[SET TASKS]
1. According to the opinion piece on justice in South Africa, on what date did the country's constitution come into effect?
2. Reproduce word for word the stretch of the opinion piece on justice in South Africa from "However, Sisulu’s article" through "of European values.".

[PASSAGE GIVEN]
* * *

Editor’s note: The opinions expressed here are those of the authors. View more opinion on ScoonTV. 

In an article published on IOL titled “Hi Mzansi, have we seen justice?” South Africa’s Minister of Tourism asks pertinent questions on the status quo in South Africa concerning justice. She lays bare the facts on the prevailing structure of the economic system, its history, and its enablers. 

Her article seeks to provoke thought processes of the citizenry and set the tone for a discussion on challenges facing the country. True to form, the article has become a subject of personal attacks from organizations and individuals bespectacled in rose-colored glasses. Those glasses prevent them from providing a candid critique of South Africa’s body politic and current situation. 

Therefore, it comes as no surprise that Raymond Zondo, a man whose vision is clouded by his ambition to oversee the injustice system, now leads a pack of devious groupings and individuals to the plumb of the colonial structure.  

In her article, Lindiwe Sisulu bemoans the lack of radical transformation in the economic system where top 10% own more than 80% of the means of production. She writes how select blacks amass wealth at the expense of the rest of the black population. 

These are the same people co-opted into the echelons and stratums of borrowed artificial intelligence and morality on condition that they remain as willing ornaments of imperialism and colonialism. Sisulu’s views are nothing new, the majority of South Africans have consistently raised similar points. 

However, Sisulu’s article is upsetting the spines of colonial clerks and their masters because she’s expected, as a Cabinet member, to uphold injustice and perpetuate European scrounged barbary.  

From the onset, it should be noted that a constitution must not be confused with justice. It’s ridiculous to even assume justice can be summarized and compressed into a document that was engineered by scholars of European values. 

Some of the interpreters of law are intent on preserving European values and dominance over natives. More so, some of these interpreters are themselves black people. South Africa’s constitution is often lauded as the best constitution in the world. But the professional moralists don’t bother confronting the events ranging from 1652 to 1996, before the constitution came into effect on February 4th, 1997. 

The events that unfolded during the period don’t resemble any form of human progression. Especially the progression needed to come up with a constitution that could be referred to as the “best in the world.” 

In essence, the struggle for real black emancipation was put to rest in 1996. That’s why they call South Africa a constitutional democracy. The Judiciary is the colonists’ biggest trump card, too. It’s the same Judiciary that approved the neoliberal constitution. Any dissenting voices within the bench are persecuted and muzzled. 

So, it’s unsurprising that any criticism of the unjust system invites the well-coordinated wrath of colonial paper pushers and their masters. Justice cannot be defined or limited to civil freedoms. Rather, justice ought to have the majority, black people, owning all the land. This is a non-negotiable material condition necessary for the advancement of human life anywhere in Africa. 

Our “best constitution in the world” merely protects the rights of colonists and advances the interests of European settlers. Natives only enjoy the cosmetic and widely broadcasted elements of it.

* * *

[Records drawn from a data source]

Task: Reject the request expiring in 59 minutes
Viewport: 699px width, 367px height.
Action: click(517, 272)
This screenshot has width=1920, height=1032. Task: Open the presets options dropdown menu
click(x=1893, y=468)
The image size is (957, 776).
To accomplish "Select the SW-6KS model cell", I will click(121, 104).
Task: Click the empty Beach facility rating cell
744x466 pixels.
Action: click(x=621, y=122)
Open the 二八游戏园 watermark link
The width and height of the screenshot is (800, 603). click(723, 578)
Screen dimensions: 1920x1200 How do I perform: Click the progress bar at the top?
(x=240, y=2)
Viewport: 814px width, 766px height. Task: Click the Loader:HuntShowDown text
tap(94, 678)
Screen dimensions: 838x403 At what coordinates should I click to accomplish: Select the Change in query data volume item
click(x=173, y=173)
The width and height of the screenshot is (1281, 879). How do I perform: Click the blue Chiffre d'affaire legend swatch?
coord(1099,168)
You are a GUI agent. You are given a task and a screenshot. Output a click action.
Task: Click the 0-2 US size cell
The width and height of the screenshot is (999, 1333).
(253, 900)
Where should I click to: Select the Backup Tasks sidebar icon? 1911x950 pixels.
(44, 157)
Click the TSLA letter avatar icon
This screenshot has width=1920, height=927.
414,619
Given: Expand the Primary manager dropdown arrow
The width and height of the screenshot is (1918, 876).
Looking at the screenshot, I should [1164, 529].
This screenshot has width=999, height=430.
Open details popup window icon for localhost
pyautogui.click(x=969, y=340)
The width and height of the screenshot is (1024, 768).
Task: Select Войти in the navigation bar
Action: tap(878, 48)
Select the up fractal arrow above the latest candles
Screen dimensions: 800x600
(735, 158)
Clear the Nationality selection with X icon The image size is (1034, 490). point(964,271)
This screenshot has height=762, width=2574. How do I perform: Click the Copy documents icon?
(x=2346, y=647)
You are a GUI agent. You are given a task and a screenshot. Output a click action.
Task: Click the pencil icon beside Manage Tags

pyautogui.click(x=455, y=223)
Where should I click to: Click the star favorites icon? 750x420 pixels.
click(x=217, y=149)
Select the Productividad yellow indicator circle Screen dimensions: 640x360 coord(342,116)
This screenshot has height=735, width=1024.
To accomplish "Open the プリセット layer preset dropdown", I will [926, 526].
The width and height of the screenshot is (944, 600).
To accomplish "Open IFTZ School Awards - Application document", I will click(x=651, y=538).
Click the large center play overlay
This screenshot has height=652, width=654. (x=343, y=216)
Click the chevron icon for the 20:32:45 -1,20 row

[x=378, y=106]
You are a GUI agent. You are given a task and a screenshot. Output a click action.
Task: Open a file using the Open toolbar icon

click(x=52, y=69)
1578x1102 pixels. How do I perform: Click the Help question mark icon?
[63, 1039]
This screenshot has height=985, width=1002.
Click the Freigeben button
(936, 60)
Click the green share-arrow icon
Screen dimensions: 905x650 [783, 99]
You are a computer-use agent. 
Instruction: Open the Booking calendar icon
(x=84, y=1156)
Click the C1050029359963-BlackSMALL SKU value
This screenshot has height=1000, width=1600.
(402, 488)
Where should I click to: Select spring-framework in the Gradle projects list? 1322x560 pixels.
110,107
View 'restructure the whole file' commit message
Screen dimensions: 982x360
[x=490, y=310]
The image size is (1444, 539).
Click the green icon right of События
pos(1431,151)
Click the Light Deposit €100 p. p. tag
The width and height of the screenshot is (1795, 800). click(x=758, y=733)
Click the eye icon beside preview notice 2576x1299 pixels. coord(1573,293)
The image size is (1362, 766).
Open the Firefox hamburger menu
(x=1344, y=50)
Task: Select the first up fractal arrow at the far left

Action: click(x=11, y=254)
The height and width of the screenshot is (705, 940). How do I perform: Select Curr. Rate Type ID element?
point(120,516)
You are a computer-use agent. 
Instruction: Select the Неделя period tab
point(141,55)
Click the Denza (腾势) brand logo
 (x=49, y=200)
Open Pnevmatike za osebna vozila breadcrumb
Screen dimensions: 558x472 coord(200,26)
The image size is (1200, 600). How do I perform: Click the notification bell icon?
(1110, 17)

* * *

[REPLIES]
1. February 4th, 1997

2.
However, Sisulu’s article is upsetting the spines of colonial clerks and their masters because she’s expected, as a Cabinet member, to uphold injustice and perpetuate European scrounged barbary.  

From the onset, it should be noted that a constitution must not be confused with justice. It’s ridiculous to even assume justice can be summarized and compressed into a document that was engineered by scholars of European values.